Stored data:
= = = =

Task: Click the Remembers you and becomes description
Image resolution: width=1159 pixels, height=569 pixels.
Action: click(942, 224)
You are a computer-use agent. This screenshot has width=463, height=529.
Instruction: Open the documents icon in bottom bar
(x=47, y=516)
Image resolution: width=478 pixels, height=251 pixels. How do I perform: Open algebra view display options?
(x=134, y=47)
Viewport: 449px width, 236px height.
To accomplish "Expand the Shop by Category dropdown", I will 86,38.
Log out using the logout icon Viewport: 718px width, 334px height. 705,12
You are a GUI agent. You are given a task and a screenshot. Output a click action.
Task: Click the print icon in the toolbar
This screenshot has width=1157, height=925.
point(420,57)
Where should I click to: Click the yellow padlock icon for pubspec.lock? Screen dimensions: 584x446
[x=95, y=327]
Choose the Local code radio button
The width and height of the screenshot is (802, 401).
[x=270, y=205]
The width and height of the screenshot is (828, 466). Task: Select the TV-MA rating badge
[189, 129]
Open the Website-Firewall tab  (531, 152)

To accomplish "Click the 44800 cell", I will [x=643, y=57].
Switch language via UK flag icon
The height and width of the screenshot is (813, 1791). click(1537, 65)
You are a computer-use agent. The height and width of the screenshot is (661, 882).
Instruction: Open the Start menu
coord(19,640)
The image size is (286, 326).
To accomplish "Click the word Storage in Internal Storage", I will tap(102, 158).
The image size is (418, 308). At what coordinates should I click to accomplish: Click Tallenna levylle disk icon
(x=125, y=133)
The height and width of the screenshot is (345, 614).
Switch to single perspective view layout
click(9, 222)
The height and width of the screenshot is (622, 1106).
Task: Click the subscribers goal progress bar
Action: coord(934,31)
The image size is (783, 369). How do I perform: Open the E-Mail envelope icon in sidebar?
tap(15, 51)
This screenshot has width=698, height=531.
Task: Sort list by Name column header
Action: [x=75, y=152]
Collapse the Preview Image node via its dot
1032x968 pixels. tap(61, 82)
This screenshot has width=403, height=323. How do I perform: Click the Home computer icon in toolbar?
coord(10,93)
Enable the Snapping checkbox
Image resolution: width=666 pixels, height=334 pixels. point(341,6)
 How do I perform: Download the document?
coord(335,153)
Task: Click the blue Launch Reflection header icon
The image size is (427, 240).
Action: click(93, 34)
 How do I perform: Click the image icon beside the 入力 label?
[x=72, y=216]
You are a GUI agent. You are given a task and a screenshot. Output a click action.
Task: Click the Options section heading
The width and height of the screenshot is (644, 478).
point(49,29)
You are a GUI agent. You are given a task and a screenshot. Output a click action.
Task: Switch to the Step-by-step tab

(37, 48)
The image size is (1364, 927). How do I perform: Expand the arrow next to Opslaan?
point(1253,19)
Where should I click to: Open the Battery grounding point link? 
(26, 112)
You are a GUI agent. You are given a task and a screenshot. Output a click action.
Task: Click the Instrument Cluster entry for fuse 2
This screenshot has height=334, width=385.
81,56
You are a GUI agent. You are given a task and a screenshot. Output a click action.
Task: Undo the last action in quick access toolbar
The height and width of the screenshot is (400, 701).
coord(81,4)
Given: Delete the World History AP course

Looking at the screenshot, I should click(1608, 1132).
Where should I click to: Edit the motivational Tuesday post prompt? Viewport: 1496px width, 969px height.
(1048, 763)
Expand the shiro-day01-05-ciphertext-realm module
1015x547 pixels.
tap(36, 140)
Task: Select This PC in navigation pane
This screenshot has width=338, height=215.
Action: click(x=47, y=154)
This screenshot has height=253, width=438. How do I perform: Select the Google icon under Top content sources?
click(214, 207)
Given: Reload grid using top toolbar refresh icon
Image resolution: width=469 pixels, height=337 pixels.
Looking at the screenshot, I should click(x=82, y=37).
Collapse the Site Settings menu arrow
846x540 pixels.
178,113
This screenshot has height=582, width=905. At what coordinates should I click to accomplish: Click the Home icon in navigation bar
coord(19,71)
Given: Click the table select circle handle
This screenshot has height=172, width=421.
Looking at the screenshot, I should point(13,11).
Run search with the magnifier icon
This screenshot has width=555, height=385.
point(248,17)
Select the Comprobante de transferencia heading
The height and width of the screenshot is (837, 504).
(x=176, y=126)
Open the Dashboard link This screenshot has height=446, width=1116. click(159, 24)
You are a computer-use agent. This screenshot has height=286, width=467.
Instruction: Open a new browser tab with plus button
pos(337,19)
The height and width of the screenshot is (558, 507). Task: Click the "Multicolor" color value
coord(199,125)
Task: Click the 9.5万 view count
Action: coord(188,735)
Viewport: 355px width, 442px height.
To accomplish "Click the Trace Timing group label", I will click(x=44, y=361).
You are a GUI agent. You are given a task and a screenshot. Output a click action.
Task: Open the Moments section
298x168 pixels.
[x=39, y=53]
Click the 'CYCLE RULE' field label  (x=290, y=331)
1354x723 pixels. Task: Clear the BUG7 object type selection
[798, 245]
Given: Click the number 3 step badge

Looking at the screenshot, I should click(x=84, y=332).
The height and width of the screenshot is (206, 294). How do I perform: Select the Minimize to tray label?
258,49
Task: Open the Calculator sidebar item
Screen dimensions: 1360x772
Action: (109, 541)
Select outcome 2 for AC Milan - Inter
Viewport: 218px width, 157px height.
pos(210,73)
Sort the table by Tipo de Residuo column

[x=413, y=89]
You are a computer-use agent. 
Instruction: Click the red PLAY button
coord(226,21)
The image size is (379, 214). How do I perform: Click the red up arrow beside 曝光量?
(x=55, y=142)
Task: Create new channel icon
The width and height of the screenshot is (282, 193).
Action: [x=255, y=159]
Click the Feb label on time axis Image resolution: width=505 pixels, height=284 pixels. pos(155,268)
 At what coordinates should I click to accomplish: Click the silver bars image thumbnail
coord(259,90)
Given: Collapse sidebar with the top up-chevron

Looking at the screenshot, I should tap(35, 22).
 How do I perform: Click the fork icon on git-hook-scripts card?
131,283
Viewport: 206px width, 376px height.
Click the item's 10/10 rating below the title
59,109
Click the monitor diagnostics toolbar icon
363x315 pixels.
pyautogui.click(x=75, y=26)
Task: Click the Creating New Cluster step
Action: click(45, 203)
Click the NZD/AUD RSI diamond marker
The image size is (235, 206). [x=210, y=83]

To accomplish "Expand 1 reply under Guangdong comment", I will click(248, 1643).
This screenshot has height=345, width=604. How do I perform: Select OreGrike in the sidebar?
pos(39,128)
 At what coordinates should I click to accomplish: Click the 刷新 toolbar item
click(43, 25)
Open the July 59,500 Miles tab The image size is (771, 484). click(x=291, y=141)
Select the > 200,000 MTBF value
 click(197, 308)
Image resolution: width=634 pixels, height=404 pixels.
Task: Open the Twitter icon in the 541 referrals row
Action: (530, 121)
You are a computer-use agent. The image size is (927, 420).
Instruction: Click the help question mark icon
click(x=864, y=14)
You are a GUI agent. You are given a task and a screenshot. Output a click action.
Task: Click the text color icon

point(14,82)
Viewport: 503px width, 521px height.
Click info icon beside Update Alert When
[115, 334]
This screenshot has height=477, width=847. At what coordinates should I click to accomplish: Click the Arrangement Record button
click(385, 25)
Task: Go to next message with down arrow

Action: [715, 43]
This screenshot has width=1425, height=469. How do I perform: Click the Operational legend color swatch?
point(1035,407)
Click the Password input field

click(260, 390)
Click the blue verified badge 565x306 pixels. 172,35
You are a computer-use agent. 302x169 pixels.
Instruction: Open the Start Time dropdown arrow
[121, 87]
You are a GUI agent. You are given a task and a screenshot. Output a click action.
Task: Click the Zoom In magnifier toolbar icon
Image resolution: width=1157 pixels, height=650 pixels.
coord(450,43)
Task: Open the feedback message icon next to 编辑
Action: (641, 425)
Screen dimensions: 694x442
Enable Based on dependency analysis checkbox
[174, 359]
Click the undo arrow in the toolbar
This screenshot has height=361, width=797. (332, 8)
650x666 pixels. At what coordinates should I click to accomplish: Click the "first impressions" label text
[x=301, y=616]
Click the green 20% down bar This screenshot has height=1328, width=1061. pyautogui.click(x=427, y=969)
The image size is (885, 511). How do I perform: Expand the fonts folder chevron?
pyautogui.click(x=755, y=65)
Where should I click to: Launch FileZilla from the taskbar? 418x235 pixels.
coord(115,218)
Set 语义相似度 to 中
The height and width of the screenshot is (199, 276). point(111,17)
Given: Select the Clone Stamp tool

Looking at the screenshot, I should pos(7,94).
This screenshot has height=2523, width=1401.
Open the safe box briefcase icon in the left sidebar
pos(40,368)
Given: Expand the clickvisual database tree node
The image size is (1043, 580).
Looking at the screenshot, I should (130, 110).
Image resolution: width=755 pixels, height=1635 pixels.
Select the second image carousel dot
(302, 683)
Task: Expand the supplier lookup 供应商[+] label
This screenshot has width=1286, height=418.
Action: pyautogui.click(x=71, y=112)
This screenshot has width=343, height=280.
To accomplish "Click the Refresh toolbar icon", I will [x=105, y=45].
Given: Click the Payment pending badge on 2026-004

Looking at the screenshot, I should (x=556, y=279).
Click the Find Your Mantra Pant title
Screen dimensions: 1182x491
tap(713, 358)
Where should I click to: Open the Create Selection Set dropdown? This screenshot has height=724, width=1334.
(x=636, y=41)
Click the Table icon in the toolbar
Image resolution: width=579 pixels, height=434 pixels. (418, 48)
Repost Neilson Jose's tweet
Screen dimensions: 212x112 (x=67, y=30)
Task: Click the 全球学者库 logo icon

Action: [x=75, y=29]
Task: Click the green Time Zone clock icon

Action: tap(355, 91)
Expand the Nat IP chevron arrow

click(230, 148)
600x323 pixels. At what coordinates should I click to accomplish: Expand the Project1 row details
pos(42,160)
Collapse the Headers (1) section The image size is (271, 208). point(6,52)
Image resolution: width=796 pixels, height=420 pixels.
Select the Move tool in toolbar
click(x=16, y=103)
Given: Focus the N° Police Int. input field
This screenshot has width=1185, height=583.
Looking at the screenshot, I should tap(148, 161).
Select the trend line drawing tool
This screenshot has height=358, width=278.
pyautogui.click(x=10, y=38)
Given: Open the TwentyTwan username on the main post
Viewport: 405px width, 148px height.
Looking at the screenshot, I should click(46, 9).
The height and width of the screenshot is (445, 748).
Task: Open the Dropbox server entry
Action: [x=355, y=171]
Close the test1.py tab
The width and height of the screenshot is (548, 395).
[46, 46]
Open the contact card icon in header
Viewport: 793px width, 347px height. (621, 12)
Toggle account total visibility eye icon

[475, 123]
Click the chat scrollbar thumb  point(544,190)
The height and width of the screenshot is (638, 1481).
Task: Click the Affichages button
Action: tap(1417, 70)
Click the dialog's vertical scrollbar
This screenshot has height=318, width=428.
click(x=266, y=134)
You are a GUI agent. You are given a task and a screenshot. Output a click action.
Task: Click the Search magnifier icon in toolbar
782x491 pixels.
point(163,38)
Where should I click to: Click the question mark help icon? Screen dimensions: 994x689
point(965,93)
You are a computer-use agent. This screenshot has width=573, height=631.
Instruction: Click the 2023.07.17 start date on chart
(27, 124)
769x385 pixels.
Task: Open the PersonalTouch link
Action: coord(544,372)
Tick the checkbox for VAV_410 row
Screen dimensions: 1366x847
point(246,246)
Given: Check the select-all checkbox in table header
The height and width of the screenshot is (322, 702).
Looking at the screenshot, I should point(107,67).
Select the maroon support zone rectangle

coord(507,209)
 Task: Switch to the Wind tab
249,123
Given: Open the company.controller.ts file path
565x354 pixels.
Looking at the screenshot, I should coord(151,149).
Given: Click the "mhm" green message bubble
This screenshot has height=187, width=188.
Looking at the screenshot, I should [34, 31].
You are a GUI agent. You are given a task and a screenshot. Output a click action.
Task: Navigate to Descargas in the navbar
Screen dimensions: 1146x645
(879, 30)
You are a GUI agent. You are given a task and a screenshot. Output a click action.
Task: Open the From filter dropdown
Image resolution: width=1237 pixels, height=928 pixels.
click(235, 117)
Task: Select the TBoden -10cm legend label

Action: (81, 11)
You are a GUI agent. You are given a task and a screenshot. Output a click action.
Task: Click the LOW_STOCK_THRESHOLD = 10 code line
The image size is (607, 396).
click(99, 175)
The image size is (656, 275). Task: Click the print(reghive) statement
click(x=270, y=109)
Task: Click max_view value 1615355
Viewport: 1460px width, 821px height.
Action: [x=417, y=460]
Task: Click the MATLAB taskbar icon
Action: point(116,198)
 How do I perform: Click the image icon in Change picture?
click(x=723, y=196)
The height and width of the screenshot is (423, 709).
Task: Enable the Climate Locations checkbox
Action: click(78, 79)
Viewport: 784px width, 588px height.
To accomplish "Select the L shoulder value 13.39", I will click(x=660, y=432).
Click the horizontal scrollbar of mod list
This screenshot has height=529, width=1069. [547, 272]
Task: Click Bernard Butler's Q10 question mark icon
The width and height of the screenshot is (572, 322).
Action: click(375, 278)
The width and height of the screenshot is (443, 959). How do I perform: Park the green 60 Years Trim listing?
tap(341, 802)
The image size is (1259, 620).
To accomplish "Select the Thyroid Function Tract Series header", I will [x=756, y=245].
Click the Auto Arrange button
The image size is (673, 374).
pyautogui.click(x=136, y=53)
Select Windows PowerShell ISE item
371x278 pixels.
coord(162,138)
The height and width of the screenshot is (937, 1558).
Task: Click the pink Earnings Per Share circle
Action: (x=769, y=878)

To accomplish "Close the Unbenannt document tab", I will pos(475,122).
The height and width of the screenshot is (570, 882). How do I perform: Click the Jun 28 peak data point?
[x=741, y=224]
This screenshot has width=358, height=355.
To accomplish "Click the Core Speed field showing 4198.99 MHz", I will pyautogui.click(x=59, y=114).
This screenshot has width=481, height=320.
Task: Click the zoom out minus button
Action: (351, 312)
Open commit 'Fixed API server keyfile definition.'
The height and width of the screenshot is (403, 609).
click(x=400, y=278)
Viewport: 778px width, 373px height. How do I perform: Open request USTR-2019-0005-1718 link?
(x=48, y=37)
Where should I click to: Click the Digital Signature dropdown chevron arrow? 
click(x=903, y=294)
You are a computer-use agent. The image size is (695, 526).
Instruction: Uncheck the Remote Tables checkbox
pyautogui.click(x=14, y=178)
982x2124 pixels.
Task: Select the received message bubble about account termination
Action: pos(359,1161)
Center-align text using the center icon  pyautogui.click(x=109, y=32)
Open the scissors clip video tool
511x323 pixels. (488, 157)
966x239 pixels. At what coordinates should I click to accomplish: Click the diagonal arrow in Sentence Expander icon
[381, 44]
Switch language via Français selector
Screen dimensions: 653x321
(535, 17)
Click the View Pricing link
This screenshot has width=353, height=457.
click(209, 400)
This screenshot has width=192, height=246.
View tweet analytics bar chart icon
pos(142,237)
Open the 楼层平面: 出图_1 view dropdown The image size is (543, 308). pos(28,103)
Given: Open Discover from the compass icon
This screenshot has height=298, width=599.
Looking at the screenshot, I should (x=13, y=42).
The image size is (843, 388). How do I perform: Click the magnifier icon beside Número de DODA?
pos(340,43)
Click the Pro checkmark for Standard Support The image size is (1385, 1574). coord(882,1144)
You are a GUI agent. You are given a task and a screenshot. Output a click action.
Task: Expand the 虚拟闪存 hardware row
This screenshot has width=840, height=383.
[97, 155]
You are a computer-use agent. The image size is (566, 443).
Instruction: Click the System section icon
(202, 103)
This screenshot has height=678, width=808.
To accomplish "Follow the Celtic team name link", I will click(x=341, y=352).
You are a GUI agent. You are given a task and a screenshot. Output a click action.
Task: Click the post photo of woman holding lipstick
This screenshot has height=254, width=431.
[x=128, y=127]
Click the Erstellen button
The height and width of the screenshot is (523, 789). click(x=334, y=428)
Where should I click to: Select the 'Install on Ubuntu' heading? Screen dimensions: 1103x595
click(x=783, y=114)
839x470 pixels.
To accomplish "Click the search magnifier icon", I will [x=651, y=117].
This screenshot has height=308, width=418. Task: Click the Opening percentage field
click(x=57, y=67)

= = = =

What needs to be done — Taking the entries as a whole, work out how many lines contain the string "using". Respond with only the number.

Solved problem — 3